■ Records to process ■
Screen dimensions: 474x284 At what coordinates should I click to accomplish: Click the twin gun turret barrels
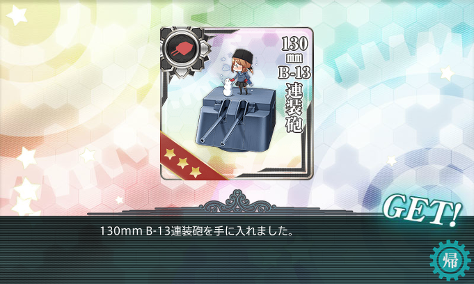click(x=221, y=123)
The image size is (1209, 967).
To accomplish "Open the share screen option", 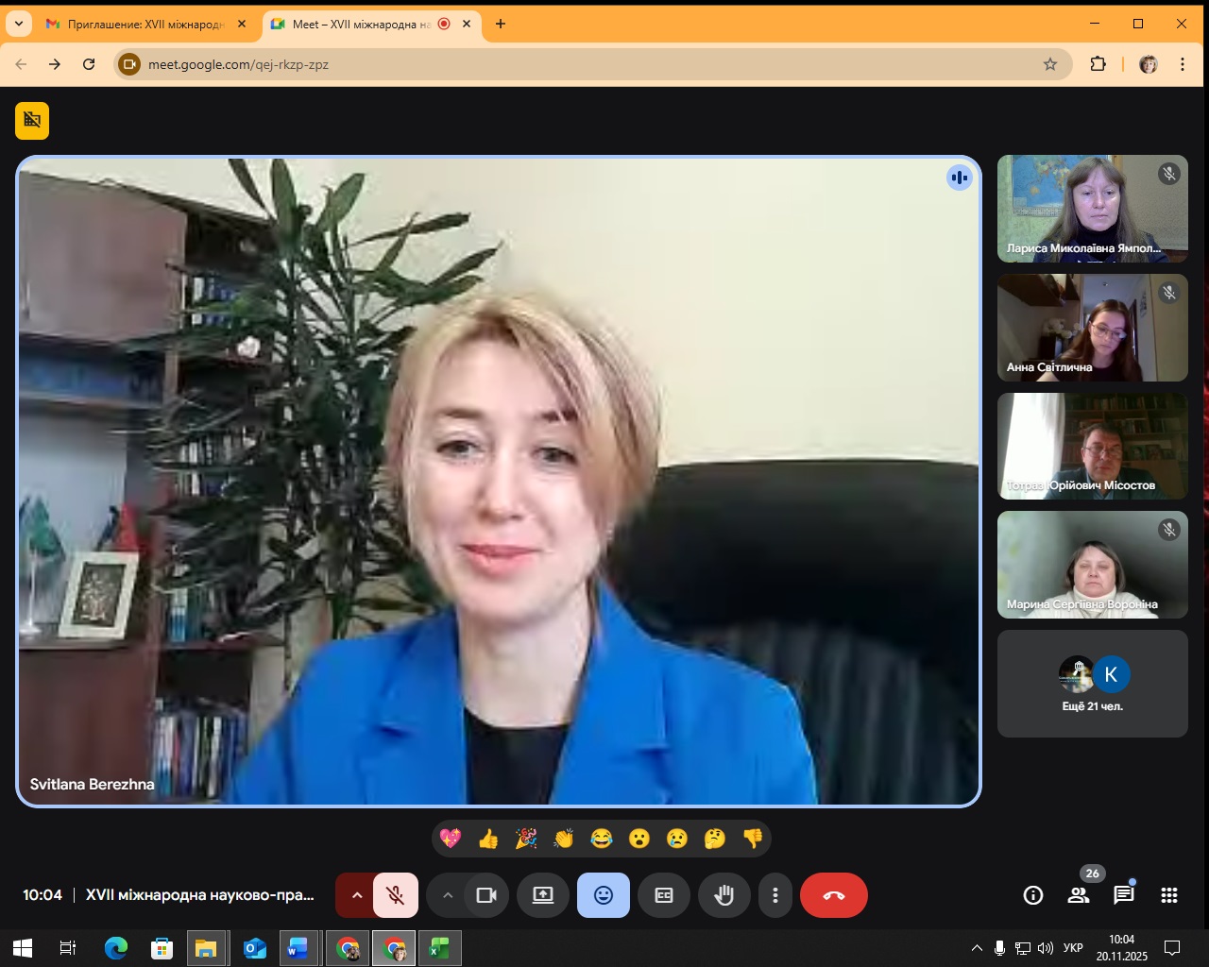I will [x=543, y=895].
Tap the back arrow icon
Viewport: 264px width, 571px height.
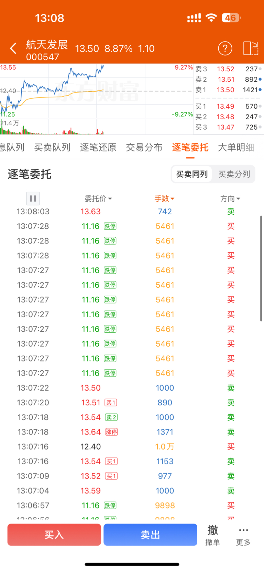[13, 49]
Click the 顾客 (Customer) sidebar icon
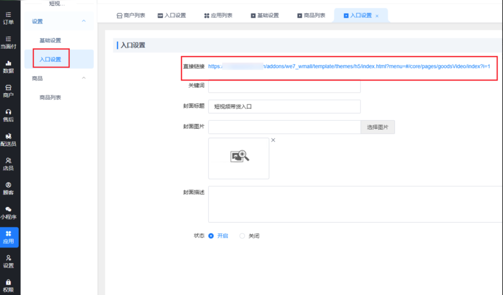The height and width of the screenshot is (295, 503). 8,188
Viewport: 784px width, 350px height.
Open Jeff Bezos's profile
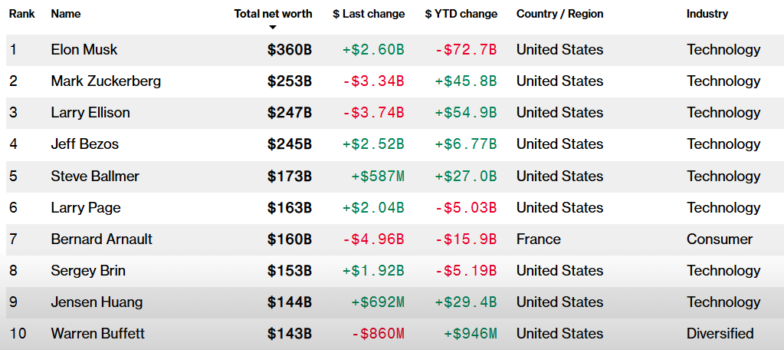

■ Task instructions ■
From the line containing "Click the 顾客 (Customer) sidebar icon" through the last line of the listing, inclusive, transcribe every line exactly and nothing else; the pictures stay out.

■ Response to this exercise ■
Click the 顾客 (Customer) sidebar icon
The height and width of the screenshot is (295, 503). 8,188
Viewport: 784px width, 350px height.
Open Jeff Bezos's profile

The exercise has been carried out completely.